▶ _EXERCISE DETAILS_: Your answer should be the records, copied exactly, with the pictures removed.

▶ _SOURCE MATERIAL_:
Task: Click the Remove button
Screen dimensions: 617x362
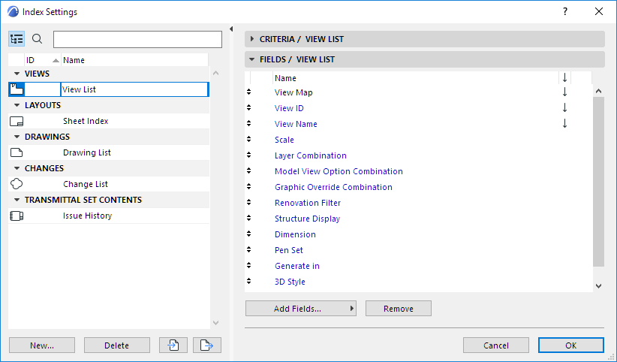Action: (399, 309)
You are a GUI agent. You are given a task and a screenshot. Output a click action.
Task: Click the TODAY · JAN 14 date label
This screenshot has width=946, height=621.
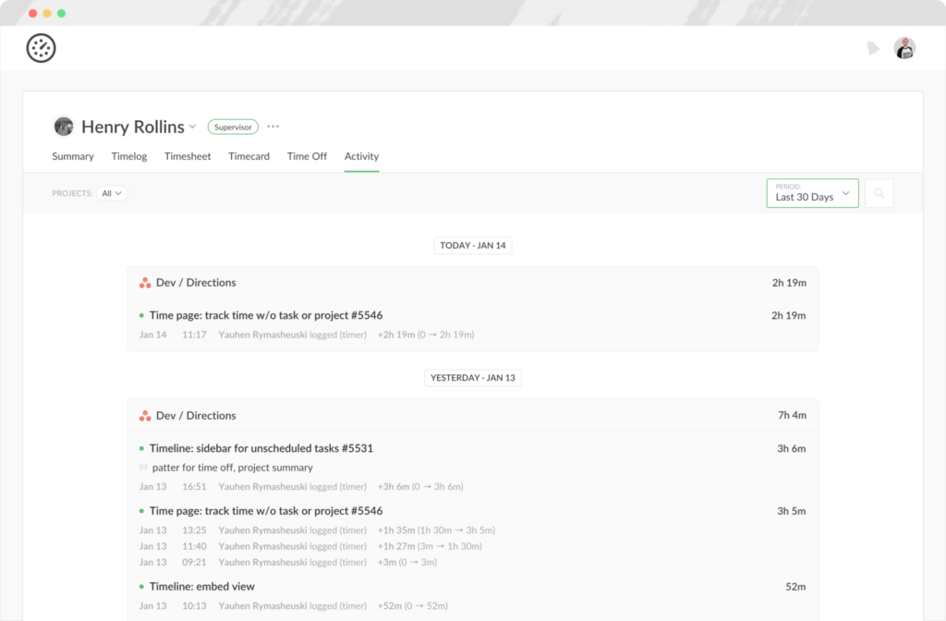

▶ _ANSWER_:
Task: Click the Remove button
Screen dimensions: 617x362
Action: (399, 309)
You are a GUI agent. You are given a task and a screenshot. Output a click action.
Task: Click the TODAY · JAN 14 date label
This screenshot has width=946, height=621.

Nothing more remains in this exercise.